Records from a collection

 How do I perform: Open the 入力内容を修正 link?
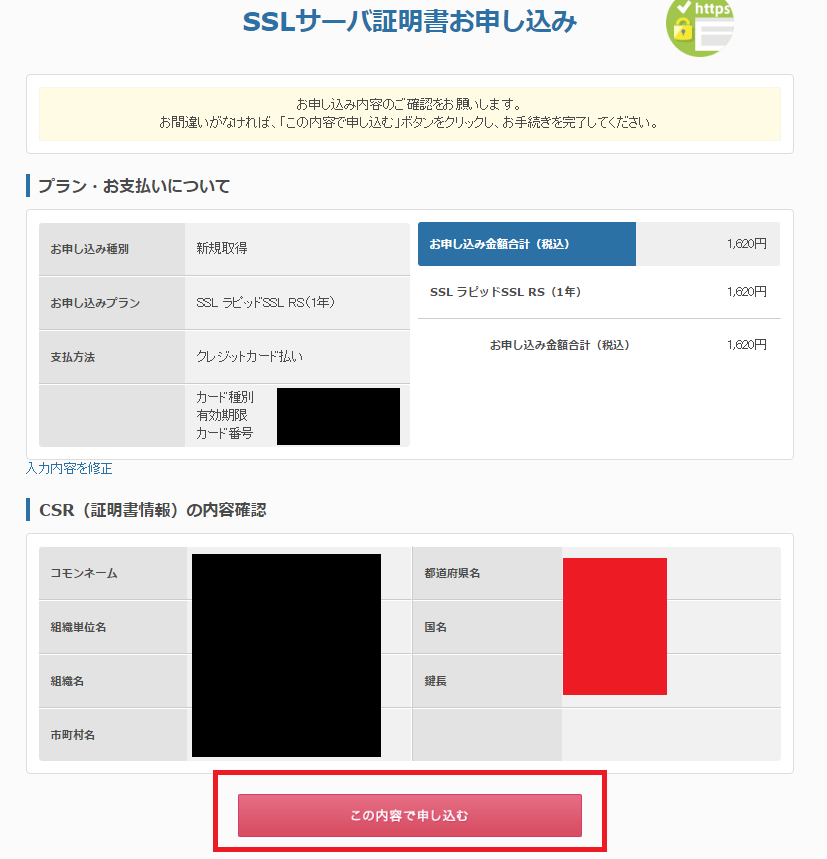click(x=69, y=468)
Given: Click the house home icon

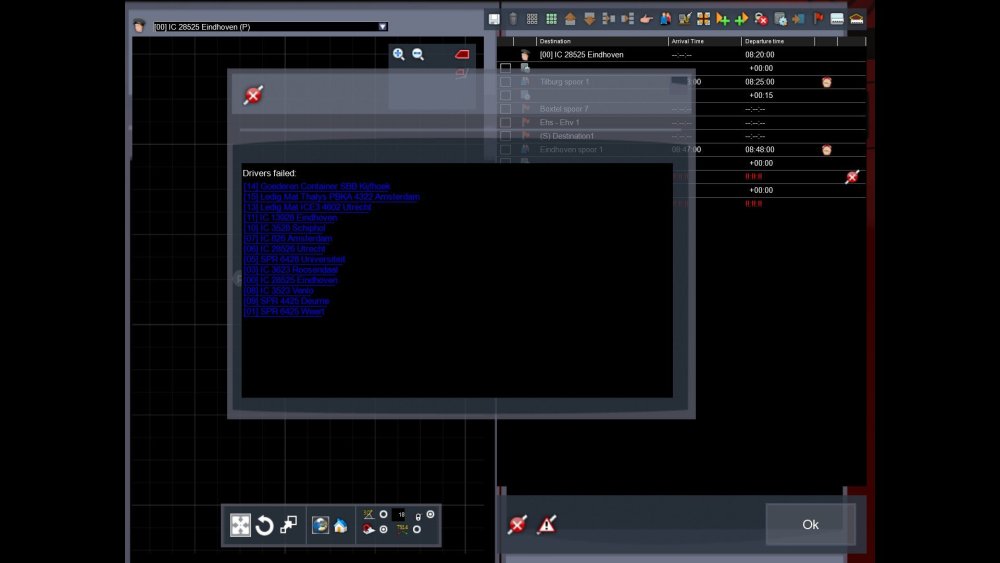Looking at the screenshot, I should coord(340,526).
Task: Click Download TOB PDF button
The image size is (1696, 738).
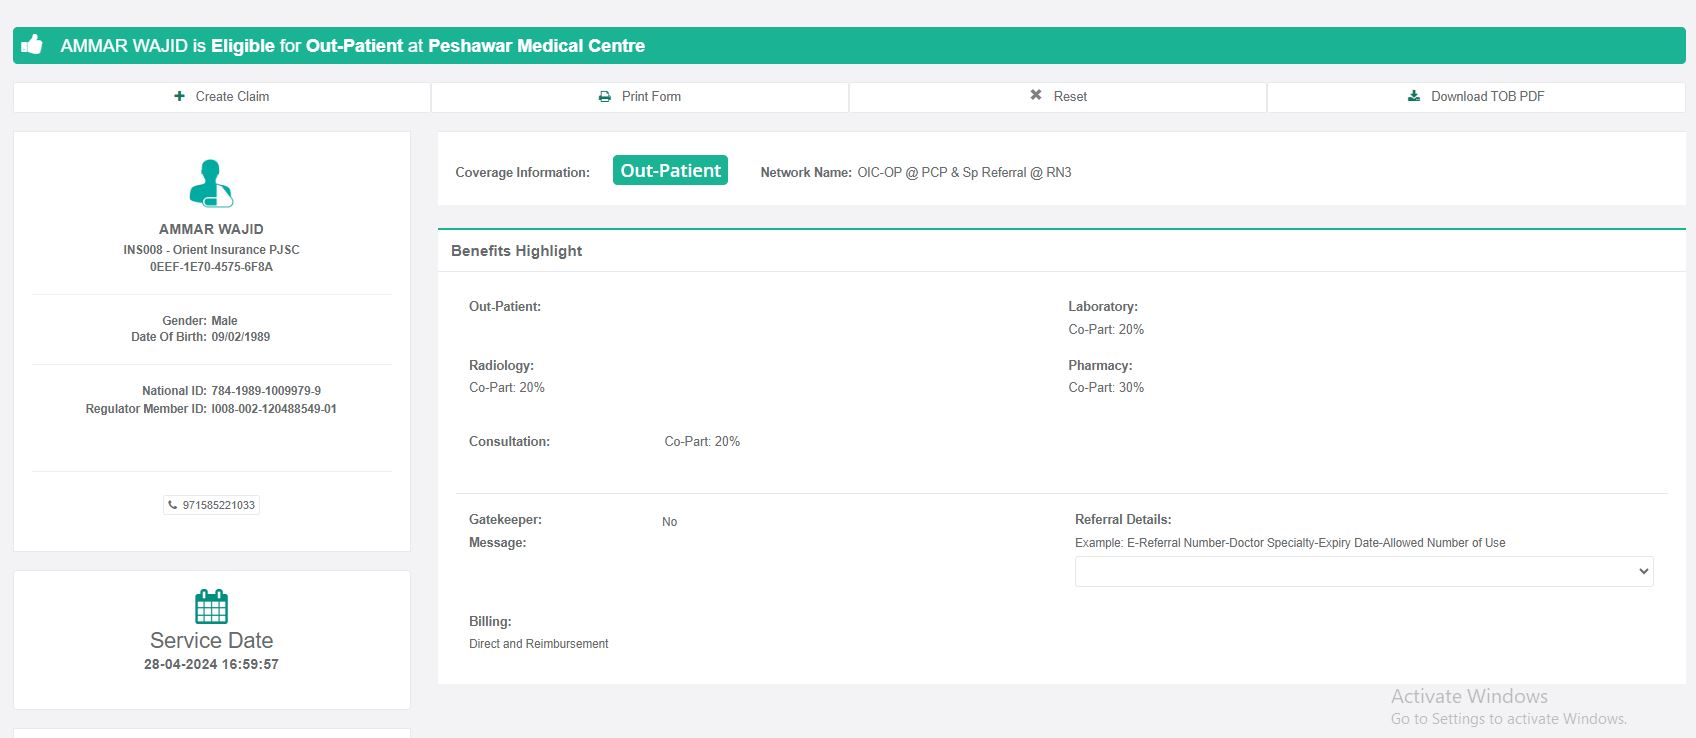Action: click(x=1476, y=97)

= YOUR INSTRUCTIONS =
Extract only the lines from the line containing "Task: Click Download TOB PDF button" through the final line of the records; keep both ends and drop every picture.

= SOLUTION TO THE EXERCISE =
Task: Click Download TOB PDF button
The image size is (1696, 738).
Action: click(x=1476, y=97)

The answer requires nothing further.